# Speech Recognition Between YES and NO
Using the Librosa and the Conv2D package in Keras, make a prediction on whether someone has said the word 'yes' or the word 'no'

First, I loaded Keras and the necessary Keras packages:

In [1]:
import keras

Using TensorFlow backend.


In [2]:
import librosa
import librosa.display
import librosa.feature

In [3]:
import numpy as np 
import os
#import random

## Obtaining the Dataset

The dataset was obtained from the Google Research Blog. Here is the link to the blog: https://research.googleblog.com/2017/08/launching-speech-commands-dataset.html

The dataset was downloaded as a .tar file so the file had to be untarred for the correct data to be extracted. The file contained many other words but only the 'yes' and 'no' folders were used for this project. The 'yes' and 'no' folders were copied into my local directory. The path to each audio file inside each folder were loaded into an array and that array was concatenated into one large array.


In [4]:
directory_in_str = ("C:\\Users\\Trisha Kadle\\Documents\\Machine_Learning\\New folder\\yes")
fn = []
directory_in_str1 = ("C:\\Users\\Trisha Kadle\\Documents\\Machine_Learning\\New folder\\no")
fn1 = []

fn2 = []

directory = os.fsencode(directory_in_str) 
for file in os.listdir(directory): 
    filename = os.fsdecode(file)
    if filename.endswith(".wav"): 
        fn.append(os.path.join(directory_in_str, filename))
        
directory1 = os.fsencode(directory_in_str1) 
for file in os.listdir(directory1): 
    filename1 = os.fsdecode(file)
    if filename1.endswith(".wav"): 
        fn1.append(os.path.join(directory_in_str1, filename1))
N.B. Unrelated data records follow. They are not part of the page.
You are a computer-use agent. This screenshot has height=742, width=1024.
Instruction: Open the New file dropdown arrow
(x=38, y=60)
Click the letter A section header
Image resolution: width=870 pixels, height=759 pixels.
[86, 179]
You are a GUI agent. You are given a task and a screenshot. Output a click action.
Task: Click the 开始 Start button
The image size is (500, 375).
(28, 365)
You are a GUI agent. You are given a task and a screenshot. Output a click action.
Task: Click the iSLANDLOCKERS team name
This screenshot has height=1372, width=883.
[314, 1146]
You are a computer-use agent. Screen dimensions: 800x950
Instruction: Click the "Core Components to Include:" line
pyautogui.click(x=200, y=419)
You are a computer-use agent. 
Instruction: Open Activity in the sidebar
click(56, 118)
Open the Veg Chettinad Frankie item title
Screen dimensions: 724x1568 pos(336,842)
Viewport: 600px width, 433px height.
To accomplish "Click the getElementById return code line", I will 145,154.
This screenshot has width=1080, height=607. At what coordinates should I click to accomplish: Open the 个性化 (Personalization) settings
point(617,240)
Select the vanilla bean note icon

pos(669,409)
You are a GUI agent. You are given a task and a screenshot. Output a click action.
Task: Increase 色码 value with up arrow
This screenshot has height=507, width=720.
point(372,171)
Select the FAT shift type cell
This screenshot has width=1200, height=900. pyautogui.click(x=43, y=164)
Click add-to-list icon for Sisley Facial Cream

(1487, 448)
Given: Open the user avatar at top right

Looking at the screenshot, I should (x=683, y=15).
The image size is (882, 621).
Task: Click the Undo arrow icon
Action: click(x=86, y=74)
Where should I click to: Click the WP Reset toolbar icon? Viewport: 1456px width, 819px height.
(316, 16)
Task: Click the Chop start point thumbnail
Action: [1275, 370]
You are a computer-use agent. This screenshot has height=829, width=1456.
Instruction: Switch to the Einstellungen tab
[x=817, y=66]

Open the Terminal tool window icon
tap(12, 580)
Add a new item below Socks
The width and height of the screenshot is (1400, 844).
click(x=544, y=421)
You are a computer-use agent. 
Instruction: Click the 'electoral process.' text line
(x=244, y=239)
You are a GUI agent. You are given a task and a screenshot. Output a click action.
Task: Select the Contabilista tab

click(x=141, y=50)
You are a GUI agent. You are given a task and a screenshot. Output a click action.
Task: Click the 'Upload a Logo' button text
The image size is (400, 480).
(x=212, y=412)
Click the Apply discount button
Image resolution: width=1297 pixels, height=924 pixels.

fn2 = np.concatenate((fn, fn1),axis = 0)

## Getting the MFCC 

A model for speech recognition was found in this blog: 
https://blog.manash.me/building-a-dead-simple-word-recognition-engine-using-convnet-in-keras-25e72c19c12b
Modifications were made to how the mfcc_vec was created, how the yes_or_no label array was created and how the CNN was constructed.

For each audio file the MFCC (Mel-freqeuncy cepstral coefficients) had to be found. The MFCC are coefficients that easily map audio based on the different frequencies present in the audio. The following steps were taken to find the MFCC:
* Each audio file in fn2 was loaded using Librosa
* A downsample operation was performed to reduce the amount of computation needed
* The MFCC was found using Librosa
* The MFCC vector was zero padded to so that respective MFCC vectors would be the same length
* The MFCC for the samples were saved in a larger MFCC_vec containing the MFCC values for all the audio samples


In [5]:
mfcc_vec = np.empty((len(fn2),20,11))

for file in range(len(fn2)):
    y, sr = librosa.load(fn2[file], mono=True, sr=None)
    y = y[::3]
    S = librosa.feature.mfcc(y, sr=16000)
    pad = 11-S.shape[1]
    S = np.pad(S,pad_width=((0,0),(0,pad)), mode='constant')
    mfcc_vec[file] = np.r_[S]
                

## Create a 'Labels' Array

An array containing the labels for each audio sample was created. If the audio sample was a 'yes', the corresponding label would be a 1. If the audio sample was a 'no', the corresponding label would be a 0. The number of yes and no labels to add were based on the length of the arrays containing to paths to each 'yes' and 'no' audio files. 

In [6]:
yes_and_no_labels = []
yes_labels = np.full(len(fn), 1)
no_labels = np.full(len(fn1), 0)
yes_and_no_labels = np.concatenate((yes_labels,no_labels),axis = 0)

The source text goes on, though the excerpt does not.